ESQUIRE MAGAZINE Rock star John Mayer calls them as he sees them in new column
He's gotten some negative feedback, but he's not too upset about it.
NEW YORK (AP) -- John Mayer's first Esquire column hasn't hit newsstands yet, and already he's gotten people riled up.
The singer-songwriter-guitarist is putting his musical ramblings to paper for the men's magazine. The musings of "The Resident Rock Star" will debut in the June issue, which comes out next week.
In his first column, the Grammy-winner says of the White Stripes: "I like them, but I don't see how they're in any way a manifestation of the blues." Of the Beatles, he says: "I've missed too many episodes to follow the plot."
Mayer says the comment only means that, at 26, he's too young to have grasped all their music. But he's already gotten negative feedback about the quip.

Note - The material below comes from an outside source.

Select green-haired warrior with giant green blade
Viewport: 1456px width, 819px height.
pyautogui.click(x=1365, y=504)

"People are saying it's sacrilege," Mayer told The Associated Press in a phone interview this week. "It is not saying that the Beatles are terrible, and it's amazing to me now that people are ready to go for your throat -- or give you a high five."
His point
Not that Mayer's too upset about it. One of the reasons he says he decided to write the column is to show there are many different ways to look at music -- and nothing is ever as black and white as some people make it out to be.

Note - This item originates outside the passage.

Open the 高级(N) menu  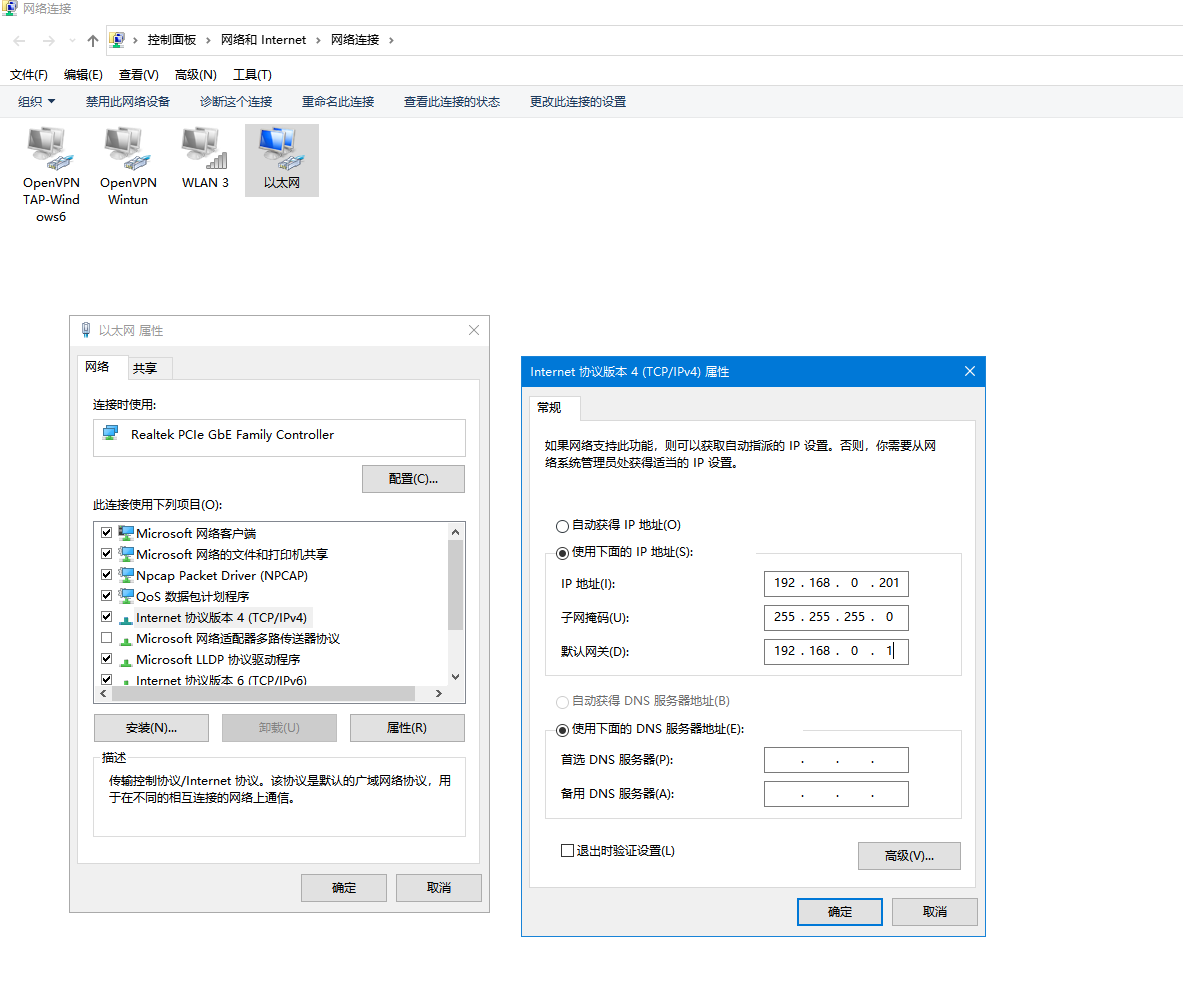click(195, 75)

"There's a reason that people choose the words they use, but it gets just grazed over," he says. "[I'll be] just bringing up some ideas that might be in between two people's point of view. Maybe not pro or anti, but pranti."
Though he's become a major star, he plans to use his monthly column to highlight albums from musicians who haven't hit the mainstream yet. In his debut, he lauds quirky singer Nellie McKay.